3. Time spent using e-mail per session is normally distributed, with population mean = 8 minutes and
population standard deviation = 2 minutes. If you select a random sample of 25 sessions,
a. what is the probability that the sample mean is between 7.8 and 8.2 minutes?
b. what is the probability that the sample mean is between 7.5 and 8 minutes?
c. If you select a random sample of 100 sessions, what is the probability that the sample mean is
between 7.8 and 8.2 minutes?
d. Explain the difference in the results of (a) and (c).
4. A political pollster is conducting an analysis of sample results in order to make predictions on election
night. Assuming a two-candidate election, if a specific candidate receives at least 55% of the vote in the
sample, that candidate will be forecast as the winner of the election. If you select a random sample of 100
voters, what is the probability that a candidate will be forecast as the winner when
a. the population percentage of her vote is 50.1%?
b. the population percentage of her vote is 60%?
c. the population percentage of her vote is 49% (and she will actually lose the election)?
d. If the sample size is increased to 400, what are your answers to (a) through (c)? Discuss.

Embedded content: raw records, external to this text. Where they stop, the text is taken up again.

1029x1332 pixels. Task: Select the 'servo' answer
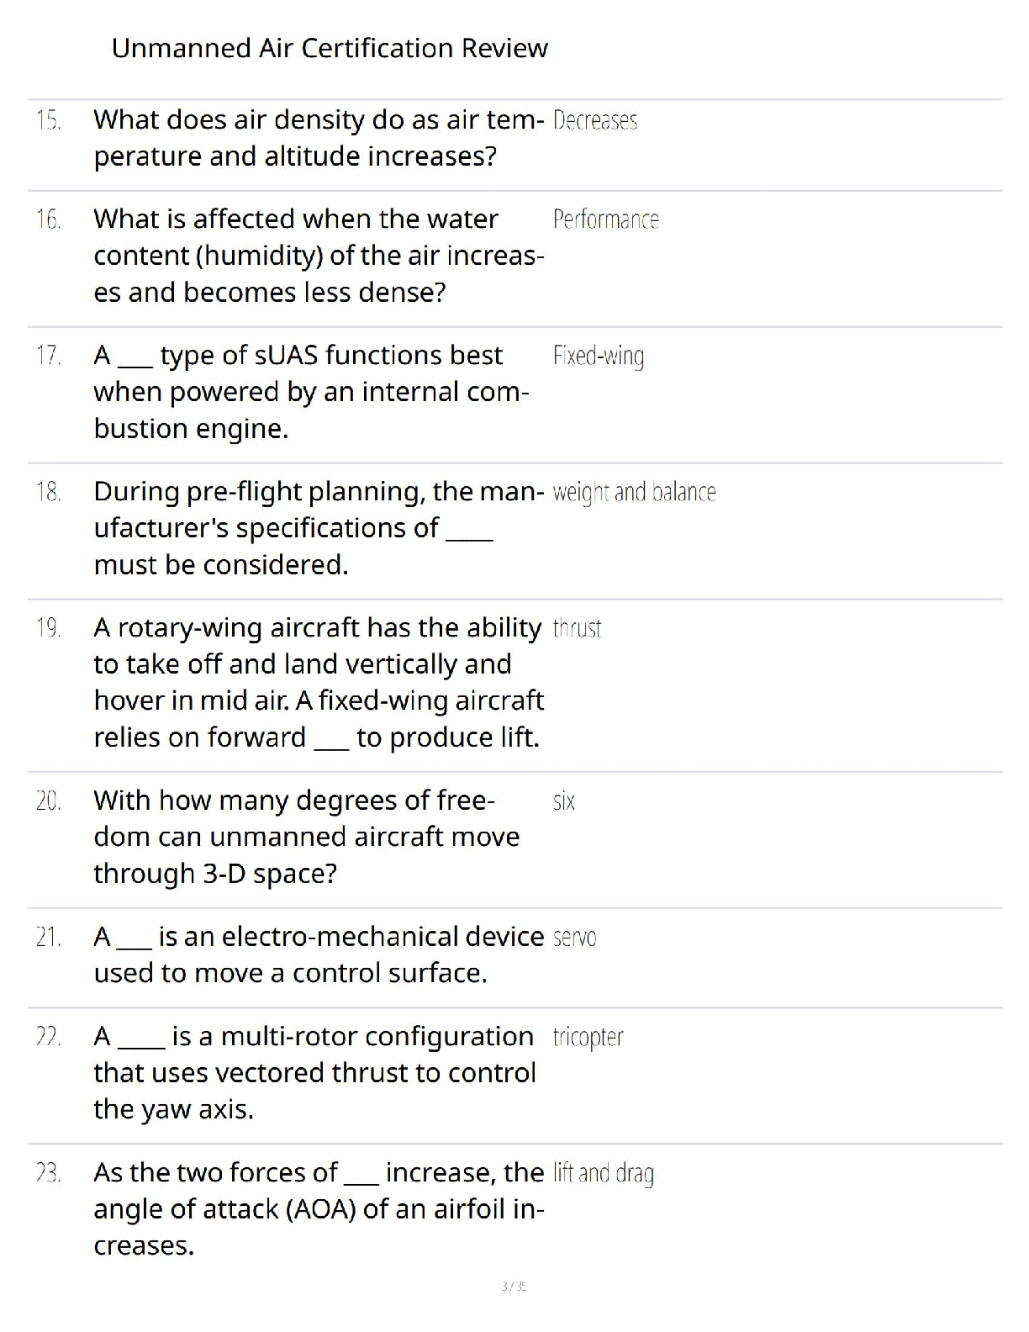tap(575, 938)
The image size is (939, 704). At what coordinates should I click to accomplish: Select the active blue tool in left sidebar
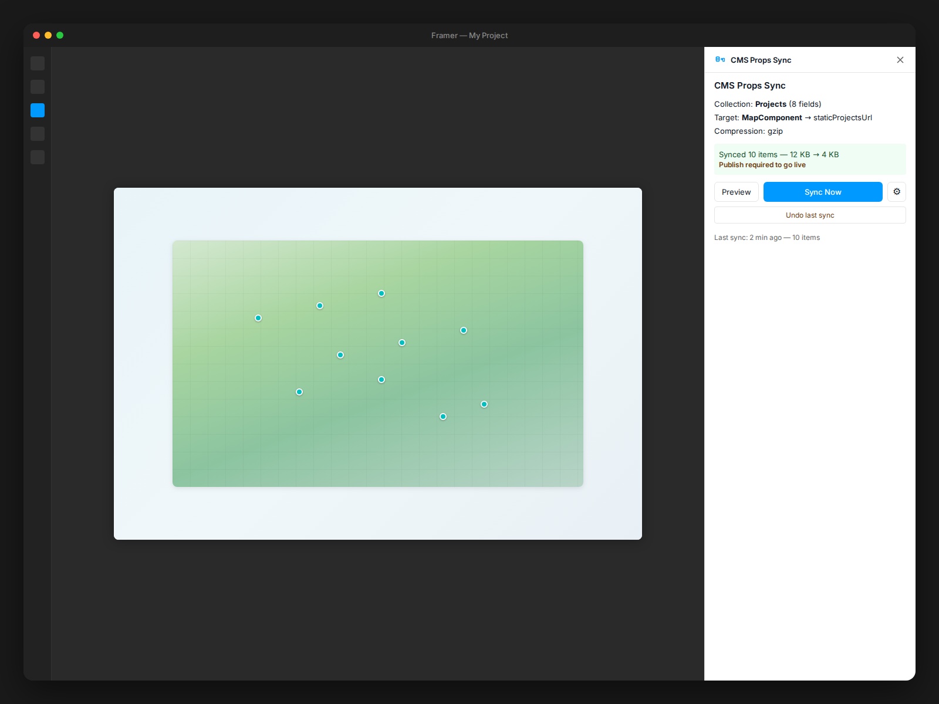point(38,110)
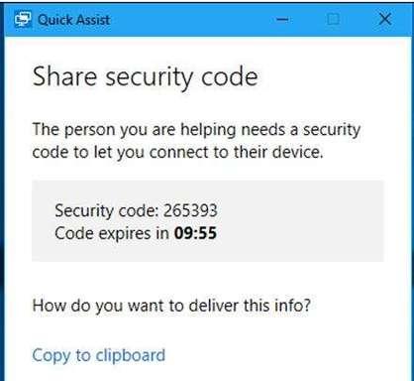Click the Share security code heading

(145, 77)
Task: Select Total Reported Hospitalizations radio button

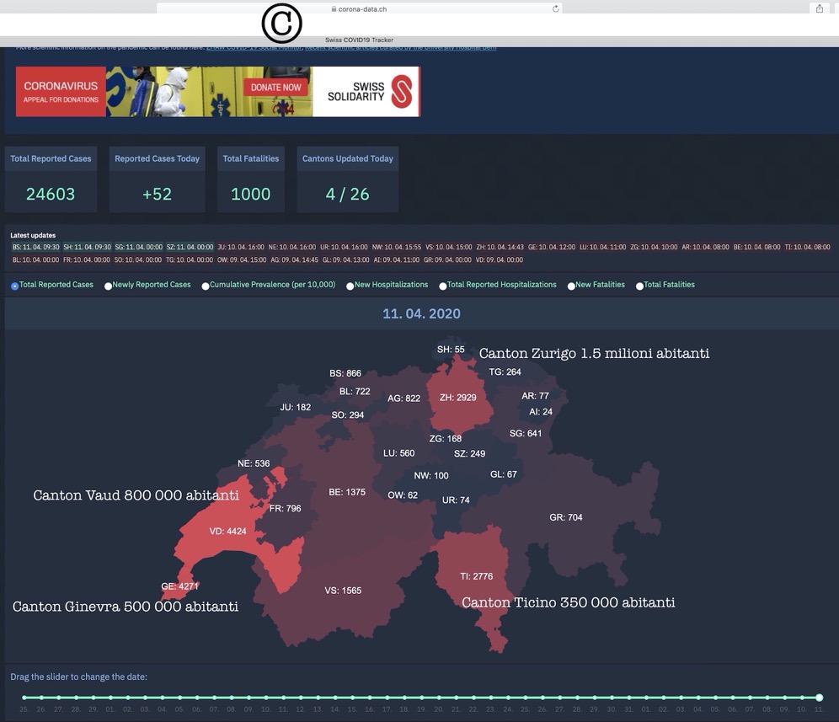Action: 443,286
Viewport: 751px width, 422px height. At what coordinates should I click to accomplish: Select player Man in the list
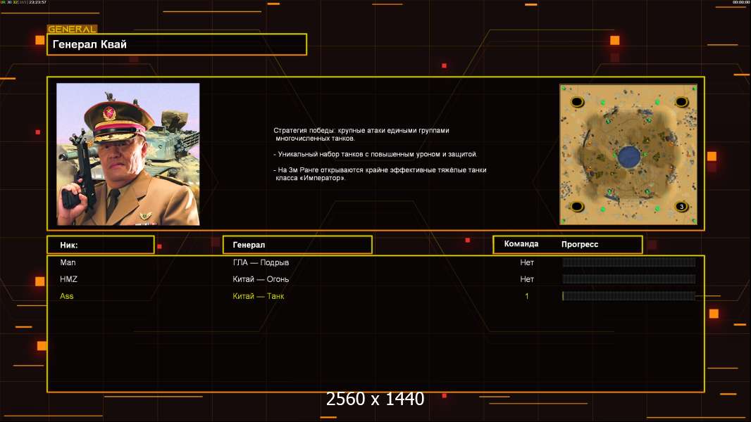tap(68, 262)
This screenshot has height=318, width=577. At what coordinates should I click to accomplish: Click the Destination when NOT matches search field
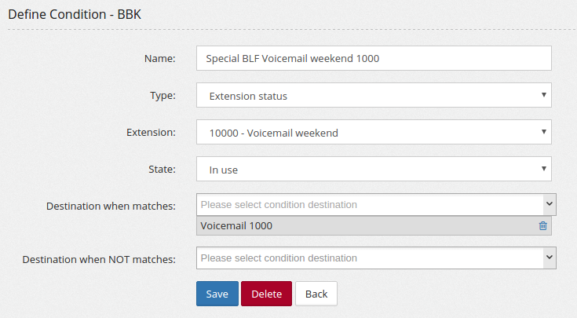(x=369, y=258)
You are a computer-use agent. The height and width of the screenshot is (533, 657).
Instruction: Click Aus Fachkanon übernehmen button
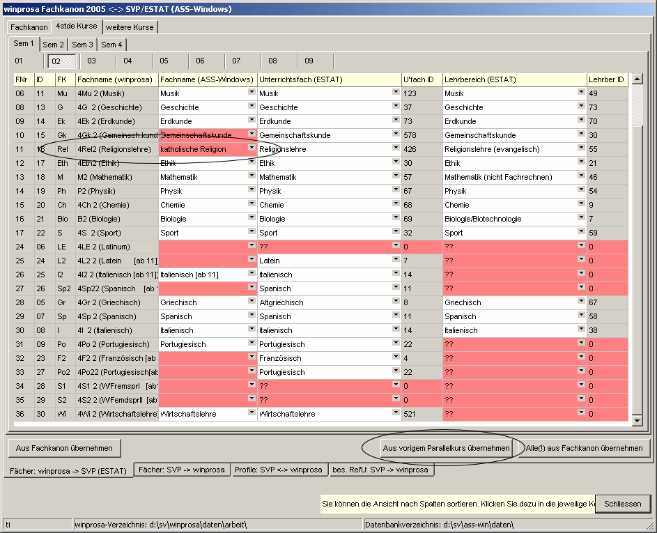coord(64,448)
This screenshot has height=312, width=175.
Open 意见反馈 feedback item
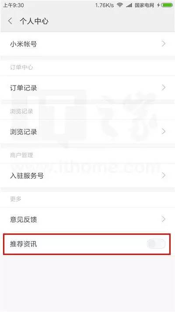pyautogui.click(x=88, y=219)
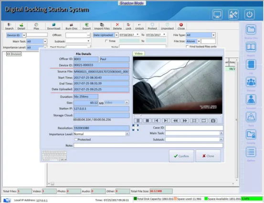Open the on-screen keyboard icon
Image resolution: width=264 pixels, height=203 pixels.
click(x=54, y=156)
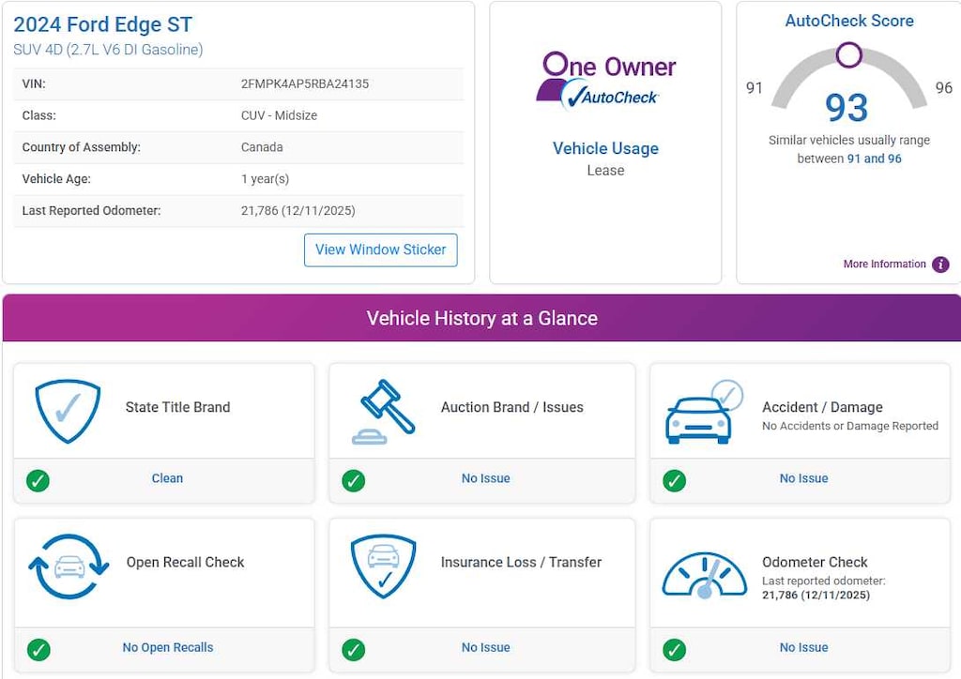961x679 pixels.
Task: Click the One Owner AutoCheck logo
Action: [x=605, y=80]
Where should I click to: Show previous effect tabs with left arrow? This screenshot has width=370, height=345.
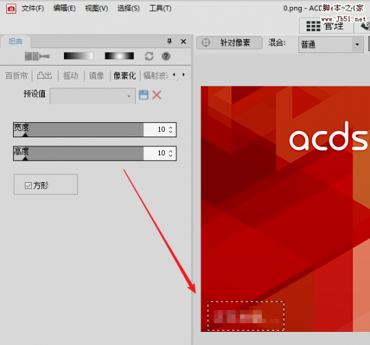(174, 75)
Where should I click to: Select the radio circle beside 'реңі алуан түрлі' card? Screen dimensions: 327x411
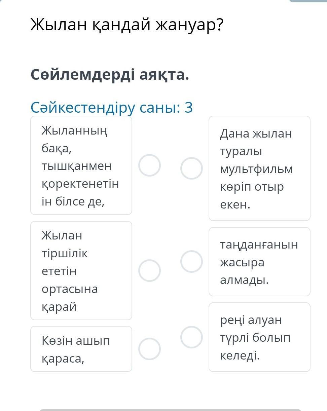coord(191,337)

5. Junk bonds reported strong returns in 2009. The population of junk bonds earned a mean return of 57.5%
in 2009. Assume that the returns for junk bonds were distributed as a normal random variable, with a
mean of 57.5 and a standard deviation of 20. If you selected a random sample of 16 junk bonds from this
population, what is the probability that the sample would have a mean return
a. less than 50?
b. between 40 and 60?
c. greater than 40?
6. A simple random sample of full-time employees is selected from a company list containing the names of
all full-time employees in order to evaluate job satisfaction.
a. Give an example of possible coverage error.
b. Give an example of possible non-response error.
c. Give an example of possible sampling error.
d. Give an example of possible measurement error.
7. Many consumer groups feel that the U.S. Food and Drug Administration (FDA) drug approval process is
too easy and, as a result, too many drugs are approved that are later found to be unsafe. On the other
hand, a number of industry lobbyists have pushed for a more lenient approval process so that
pharmaceutical companies can get new drugs approved more easily and quickly. Consider a null
hypothesis that a new, unapproved drug is unsafe and an alternative hypothesis that a new, unapproved
drug is safe.
a. Explain the risks of committing a Type I or Type II error.
b. Which type of error are the consumer groups trying to avoid? Explain.
c. Which type of error are the industry lobbyists trying to avoid? Explain.
8. Do students at your school study more than, less than, or about the same as students at other schools?
BusinessWeek reported that at the top 50 schools, students studied an average of 14.6 hours per week.
Set up a hypothesis test to try to prove that the mean number of hours studied at your school is different
from the 14.6-hour-per-week benchmark reported by BusinessWeek.
a. State the null and alternative hypotheses.
b. What is a Type I error for your test?
c. What is a Type II error for your test?